My first Roamio Pro had the following issues:

Minor to Major Macroblocking upon reboot/restart, sometimes requiring pulling the CableCARD to resolve.
Daily missed recordings due to "No Signal" (I set-up 30 SDV SPs to rigorously test, 150 SPs total)
Recordings in Progress would never resume recording after a reboot/restart.
The first unit must have had a faulty tuner and/or signal amp. The replacement unit so far works perfectly and does not have the same issues.

I had replaced the CC and TA three times and swapped locations with my Elite, attempting to troubleshoot the first unit, and it exhibited the same issues in all cases.


----------



## sheisler28 (Mar 7, 2008)

_Knocking on wood_ hoping we've maybe stumbled upon a fix. When my husband unhooked the TA the other night he noticed it was hooked up in an odd way. It was sticking in his mind so before he went to exchange the cable card at Cox yesterday he did some googling and looking at Tivo and found a diagram of how to hook up a TA to a Roamio. It was hooked up totally different than how ours was hooked up (by the Cox techs (3 of them!), not us). Instead of exchanging the CC he decided to try hooking up the TA the way Tivo suggested and low and behold perfect signal. It also brought the SNR down to 34 from 36. Now Tivo keeps telling us 34 is optimum but Cox fights this saying 34 is too low and it should be 36 or 37. It's been hooked up like this for 24 hours now running at 34 with a perfect signal with no pixelating at all. Fingers crossed that maybe we've discovered the issue? 

Husband claims the picture is more clear too. That may be his imagination.


----------



## sheisler28 (Mar 7, 2008)

Okay totally jinxed myself. Problem is back. No recordings or signal at all again tonight. It's an every other day occurrence now. Cable card is being exchanged tomorrow.


----------



## sheisler28 (Mar 7, 2008)

========

> PROBLEM SET
1/ In the Roamio forum thread, how many times were the CC and TA replaced while troubleshooting the first unit?
2/ Print the Roamio forum thread from "Daily missed recordings" up to and including "the same issues.".
3/ Write what comes next in the Roamio forum thread, picking up from its final line.

> STUDY MATERIAL
========

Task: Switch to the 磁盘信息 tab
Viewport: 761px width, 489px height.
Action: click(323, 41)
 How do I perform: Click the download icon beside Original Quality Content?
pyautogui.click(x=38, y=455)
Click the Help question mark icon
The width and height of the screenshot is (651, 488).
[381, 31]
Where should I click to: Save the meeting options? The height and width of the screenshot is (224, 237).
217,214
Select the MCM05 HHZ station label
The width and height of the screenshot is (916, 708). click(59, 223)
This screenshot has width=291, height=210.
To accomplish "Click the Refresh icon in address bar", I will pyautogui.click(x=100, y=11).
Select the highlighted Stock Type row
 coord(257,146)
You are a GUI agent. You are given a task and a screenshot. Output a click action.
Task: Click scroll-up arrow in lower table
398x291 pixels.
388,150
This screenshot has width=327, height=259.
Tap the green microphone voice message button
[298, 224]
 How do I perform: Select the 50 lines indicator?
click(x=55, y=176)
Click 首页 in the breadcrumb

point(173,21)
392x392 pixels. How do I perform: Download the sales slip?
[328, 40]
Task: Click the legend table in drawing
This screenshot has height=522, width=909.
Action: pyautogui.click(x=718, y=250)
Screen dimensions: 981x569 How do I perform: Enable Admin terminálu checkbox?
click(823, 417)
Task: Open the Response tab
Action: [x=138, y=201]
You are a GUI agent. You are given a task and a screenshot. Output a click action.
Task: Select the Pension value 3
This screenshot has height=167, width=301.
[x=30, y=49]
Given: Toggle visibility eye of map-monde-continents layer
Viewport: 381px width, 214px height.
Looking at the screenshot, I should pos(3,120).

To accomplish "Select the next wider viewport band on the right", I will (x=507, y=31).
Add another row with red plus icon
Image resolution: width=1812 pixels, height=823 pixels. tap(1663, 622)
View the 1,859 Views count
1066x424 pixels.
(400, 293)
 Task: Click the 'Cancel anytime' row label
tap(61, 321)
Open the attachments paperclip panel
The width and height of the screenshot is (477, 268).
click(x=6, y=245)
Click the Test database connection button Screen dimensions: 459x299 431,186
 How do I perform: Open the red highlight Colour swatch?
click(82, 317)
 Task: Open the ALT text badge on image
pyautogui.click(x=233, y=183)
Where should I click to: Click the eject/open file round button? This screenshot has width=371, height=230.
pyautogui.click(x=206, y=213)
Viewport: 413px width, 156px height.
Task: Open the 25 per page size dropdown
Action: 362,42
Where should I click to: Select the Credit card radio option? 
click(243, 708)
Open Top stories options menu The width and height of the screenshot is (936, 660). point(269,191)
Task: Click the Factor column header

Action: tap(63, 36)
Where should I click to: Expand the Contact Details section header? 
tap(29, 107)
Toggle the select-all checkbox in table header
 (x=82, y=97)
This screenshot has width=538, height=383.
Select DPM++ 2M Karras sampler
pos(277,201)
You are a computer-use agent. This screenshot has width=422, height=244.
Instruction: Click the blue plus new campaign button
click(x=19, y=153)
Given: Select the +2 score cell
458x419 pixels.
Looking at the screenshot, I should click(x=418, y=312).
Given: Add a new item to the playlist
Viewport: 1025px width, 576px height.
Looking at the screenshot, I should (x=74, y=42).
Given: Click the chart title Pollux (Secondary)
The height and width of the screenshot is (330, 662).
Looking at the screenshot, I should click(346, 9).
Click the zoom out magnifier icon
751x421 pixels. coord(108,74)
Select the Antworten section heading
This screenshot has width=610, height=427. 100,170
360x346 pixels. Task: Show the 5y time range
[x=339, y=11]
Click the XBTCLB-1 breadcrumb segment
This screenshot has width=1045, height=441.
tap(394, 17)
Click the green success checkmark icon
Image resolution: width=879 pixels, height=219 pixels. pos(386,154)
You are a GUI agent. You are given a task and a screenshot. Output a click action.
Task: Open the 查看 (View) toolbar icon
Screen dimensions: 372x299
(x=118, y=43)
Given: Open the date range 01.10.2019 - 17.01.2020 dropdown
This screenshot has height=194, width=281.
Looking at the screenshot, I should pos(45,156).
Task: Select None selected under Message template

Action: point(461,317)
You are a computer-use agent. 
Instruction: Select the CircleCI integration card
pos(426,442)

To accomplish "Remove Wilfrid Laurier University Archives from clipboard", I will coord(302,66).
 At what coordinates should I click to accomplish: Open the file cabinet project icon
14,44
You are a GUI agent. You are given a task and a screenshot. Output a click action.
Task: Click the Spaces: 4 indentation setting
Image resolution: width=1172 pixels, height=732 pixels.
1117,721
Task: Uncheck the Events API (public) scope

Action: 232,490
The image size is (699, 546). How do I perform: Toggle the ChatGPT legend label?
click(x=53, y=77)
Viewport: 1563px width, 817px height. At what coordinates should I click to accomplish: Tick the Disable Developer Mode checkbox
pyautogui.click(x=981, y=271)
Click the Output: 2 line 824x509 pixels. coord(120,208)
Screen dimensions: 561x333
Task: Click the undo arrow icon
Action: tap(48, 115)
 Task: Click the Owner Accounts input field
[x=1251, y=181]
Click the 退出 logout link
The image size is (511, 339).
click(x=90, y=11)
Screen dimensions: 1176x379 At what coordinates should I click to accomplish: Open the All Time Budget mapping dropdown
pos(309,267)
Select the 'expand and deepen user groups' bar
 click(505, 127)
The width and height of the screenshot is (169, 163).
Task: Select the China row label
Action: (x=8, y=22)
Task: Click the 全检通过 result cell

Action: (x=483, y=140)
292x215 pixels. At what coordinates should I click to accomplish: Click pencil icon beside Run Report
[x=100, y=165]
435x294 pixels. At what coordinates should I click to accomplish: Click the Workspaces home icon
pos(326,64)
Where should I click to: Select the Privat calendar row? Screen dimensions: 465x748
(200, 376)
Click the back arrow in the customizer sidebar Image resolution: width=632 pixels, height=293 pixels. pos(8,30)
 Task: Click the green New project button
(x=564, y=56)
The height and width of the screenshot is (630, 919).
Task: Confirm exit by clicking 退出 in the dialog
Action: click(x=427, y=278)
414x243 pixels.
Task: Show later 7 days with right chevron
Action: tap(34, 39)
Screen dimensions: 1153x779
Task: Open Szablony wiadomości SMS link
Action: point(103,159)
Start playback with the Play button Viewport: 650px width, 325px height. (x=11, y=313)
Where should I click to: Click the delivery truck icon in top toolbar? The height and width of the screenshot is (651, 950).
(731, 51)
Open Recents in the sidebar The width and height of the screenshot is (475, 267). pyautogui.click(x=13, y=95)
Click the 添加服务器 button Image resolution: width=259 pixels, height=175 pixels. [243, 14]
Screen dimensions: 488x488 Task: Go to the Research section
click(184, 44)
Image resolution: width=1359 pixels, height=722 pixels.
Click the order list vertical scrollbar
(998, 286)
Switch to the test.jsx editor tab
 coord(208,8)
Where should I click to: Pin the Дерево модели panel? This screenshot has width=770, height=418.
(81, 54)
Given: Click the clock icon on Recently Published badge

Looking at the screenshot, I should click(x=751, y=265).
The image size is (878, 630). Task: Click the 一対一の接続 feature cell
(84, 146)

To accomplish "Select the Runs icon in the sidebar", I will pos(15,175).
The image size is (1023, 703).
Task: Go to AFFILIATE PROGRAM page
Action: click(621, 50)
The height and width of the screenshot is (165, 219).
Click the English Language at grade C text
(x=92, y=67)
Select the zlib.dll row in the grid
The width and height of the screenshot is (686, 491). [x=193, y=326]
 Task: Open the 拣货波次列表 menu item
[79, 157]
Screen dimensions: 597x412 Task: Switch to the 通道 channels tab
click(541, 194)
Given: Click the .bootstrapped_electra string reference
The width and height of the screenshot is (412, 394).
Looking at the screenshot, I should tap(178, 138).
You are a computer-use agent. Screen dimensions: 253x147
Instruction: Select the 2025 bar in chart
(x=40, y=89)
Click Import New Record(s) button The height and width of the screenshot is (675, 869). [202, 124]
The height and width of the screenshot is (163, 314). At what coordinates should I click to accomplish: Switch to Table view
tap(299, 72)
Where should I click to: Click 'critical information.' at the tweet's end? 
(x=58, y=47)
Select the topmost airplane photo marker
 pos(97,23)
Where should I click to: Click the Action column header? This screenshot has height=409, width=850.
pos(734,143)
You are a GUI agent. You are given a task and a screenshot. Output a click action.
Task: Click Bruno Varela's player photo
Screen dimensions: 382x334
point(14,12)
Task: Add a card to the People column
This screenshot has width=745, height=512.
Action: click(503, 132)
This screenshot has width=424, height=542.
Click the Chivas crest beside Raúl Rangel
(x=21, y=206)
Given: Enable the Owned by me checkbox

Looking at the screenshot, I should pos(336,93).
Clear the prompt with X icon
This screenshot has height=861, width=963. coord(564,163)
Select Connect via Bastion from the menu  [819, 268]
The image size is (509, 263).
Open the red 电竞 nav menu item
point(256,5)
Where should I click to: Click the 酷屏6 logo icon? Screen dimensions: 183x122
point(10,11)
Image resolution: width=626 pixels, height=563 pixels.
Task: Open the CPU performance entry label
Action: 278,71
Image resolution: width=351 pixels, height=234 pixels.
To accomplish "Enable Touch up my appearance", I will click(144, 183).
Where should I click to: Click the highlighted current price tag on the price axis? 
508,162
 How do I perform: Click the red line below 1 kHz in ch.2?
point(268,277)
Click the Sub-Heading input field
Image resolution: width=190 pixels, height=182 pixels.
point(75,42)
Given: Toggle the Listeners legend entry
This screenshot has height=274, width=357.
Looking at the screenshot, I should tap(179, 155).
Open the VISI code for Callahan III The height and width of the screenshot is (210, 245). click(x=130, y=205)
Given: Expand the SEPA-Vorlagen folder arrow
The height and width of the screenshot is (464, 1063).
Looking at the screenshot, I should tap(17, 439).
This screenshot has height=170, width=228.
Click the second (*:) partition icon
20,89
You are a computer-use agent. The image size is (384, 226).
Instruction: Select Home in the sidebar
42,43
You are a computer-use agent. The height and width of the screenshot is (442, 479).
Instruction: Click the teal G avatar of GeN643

========

> EXPECTED OUTPUTS
1/ Three times.

2/
Daily missed recordings due to "No Signal" (I set-up 30 SDV SPs to rigorously test, 150 SPs total)
Recordings in Progress would never resume recording after a reboot/restart.
The first unit must have had a faulty tuner and/or signal amp. The replacement unit so far works perfectly and does not have the same issues.

3/
Tried 2 different cable cards and a new tuning adaptor. No go.:down:

Tivo is now sending out a new unit to see if that is the problem. I just can't get over the fact that it is so intermittent. Why does it come and go? If it's broke why doesn't it stay broke? Why does it seem to only break during primetime viewing, well most the time anyway. Seems we always have a signal in the morning and late at night.


----------



## worachj (Oct 14, 2006)

Sounds similar to two problems I had. Are all channels causing problems or just a few?

On one problem I complained about signal problems and had two visits from the cable company to check my signal. Each time they claimed everything was within limits. Then I started having internet problems and called them again. This time a guy climbs my pole and checks my line drop from the pole to the house and found squirrels had chewed on the line and connections. He replaced the line and some connections from the pole to the house and it fixed both my signal both and internet problem. My internet problem made them look harder.

Another time I was getting signal break-ups but only on a couple of channels. I wrote down the effective channels and when I saw a company truck in the neighborhood I gave him the list. The cable guy found a bad filter in the neighborhood that was within the frequency range of the bad channels. So all of the effective channels were within the frequency of the bad filter. Make a list of the bad channels they may be within a frequency range of some filters out on the poles.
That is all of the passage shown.